A TweetChat is a block of time – usually an hour – set aside for anyone on Twitter to “chat” about a specific topic. Usually there is one designated leader, and a specific pre-announced topic. Each tweet is appended with what we call in the Twitter universe a #hashtag, so that people can follow that stream of discussion separate from everything else going on in Twitter. It’s like a big, on-line cocktail party conversation. With me so far?

OK, so on Tuesday, Sept. 21, at 12 noon ET, there will be a chat about Pharma+Social Media, hosted by yours truly, Steve Woodruff, obscure-and-probably-best-left-that-way pharma social media progenitor. Hashtag: #SM78. People from the whole spectrum of interests participate in the @SocialMedia chats, so this is a good opportunity for my pharma Twitter compadres to help educate others about our industry.

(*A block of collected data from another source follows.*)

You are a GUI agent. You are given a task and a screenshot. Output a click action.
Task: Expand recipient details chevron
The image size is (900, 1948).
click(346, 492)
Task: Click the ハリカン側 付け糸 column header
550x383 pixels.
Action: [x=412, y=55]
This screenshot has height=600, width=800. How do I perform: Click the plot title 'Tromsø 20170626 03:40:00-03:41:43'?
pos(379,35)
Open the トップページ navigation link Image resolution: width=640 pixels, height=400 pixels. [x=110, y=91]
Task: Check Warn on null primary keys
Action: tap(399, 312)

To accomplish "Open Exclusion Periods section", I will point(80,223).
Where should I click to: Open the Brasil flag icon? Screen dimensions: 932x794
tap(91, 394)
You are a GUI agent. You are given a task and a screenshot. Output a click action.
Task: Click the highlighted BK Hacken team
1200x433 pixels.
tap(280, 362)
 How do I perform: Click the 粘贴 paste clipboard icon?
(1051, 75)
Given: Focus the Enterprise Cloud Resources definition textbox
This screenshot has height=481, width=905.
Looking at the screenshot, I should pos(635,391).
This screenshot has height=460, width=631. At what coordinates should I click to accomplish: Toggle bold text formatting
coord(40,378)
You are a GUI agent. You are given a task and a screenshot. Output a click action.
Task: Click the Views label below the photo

To follow along (and participate!), you can go here: http://hashtagsocialmedia.com/live

or here: http://tweetchat.com/room/sm78

starting at 11:55 am or so. Warning – if you’ve not done one of these chats before, the pace of information flow will get your blood pumping!

Now, as a special treat, a couple items to prime your discussion pump. First, if you’re not in the pharma marketplace (or other regulated industry), this helpful blog post by Abby Carr sketches out some of the challenges we all face.

Secondly this little video I created takes a more fun approach to the upside-down world of pharma social media (warning: if you are sipping coffee, you might snort it out your nose – just saying…):

Thanks to Marc Meyer and Jason Breed for inviting me to lead this chat (this is #78 in their #socialmedia chat series!)